→ TASK DIRECTIONS: Please copy, word for word, the line that contains "Where should I" and every line after it through the end of the records, and nothing more.

→ SUPPLIED INFORMATION:
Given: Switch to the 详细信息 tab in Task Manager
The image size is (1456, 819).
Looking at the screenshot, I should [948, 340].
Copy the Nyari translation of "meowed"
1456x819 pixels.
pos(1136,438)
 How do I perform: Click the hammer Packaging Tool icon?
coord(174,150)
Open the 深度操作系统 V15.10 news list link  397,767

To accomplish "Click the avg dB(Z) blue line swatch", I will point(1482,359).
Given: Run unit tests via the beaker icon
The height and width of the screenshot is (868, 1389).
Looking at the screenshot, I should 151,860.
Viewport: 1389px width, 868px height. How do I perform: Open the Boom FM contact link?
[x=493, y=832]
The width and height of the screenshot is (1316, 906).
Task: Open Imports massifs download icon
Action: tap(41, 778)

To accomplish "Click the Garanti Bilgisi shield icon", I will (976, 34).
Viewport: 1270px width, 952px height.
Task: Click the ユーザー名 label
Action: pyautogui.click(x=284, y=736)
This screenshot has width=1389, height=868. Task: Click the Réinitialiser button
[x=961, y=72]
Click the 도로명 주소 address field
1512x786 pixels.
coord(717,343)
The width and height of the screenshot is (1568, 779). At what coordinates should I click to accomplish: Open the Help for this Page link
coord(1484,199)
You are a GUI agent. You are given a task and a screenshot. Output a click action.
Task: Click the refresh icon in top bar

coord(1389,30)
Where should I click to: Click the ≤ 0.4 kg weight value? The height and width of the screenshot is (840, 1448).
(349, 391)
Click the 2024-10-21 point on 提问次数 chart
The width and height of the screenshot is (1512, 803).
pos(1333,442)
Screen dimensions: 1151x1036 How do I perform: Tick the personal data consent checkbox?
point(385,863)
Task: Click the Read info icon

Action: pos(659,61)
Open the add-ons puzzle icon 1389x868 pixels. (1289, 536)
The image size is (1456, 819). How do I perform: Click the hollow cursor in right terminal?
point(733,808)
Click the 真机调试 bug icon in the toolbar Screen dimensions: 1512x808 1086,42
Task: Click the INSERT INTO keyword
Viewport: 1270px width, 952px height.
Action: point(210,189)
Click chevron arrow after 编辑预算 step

→ RESPONSE TO THIS TASK:
Where should I click to: Click the ≤ 0.4 kg weight value? The height and width of the screenshot is (840, 1448).
(349, 391)
Click the 2024-10-21 point on 提问次数 chart
The width and height of the screenshot is (1512, 803).
pos(1333,442)
Screen dimensions: 1151x1036 How do I perform: Tick the personal data consent checkbox?
point(385,863)
Task: Click the Read info icon

Action: pos(659,61)
Open the add-ons puzzle icon 1389x868 pixels. (1289, 536)
The image size is (1456, 819). How do I perform: Click the hollow cursor in right terminal?
point(733,808)
Click the 真机调试 bug icon in the toolbar Screen dimensions: 1512x808 1086,42
Task: Click the INSERT INTO keyword
Viewport: 1270px width, 952px height.
Action: point(210,189)
Click chevron arrow after 编辑预算 step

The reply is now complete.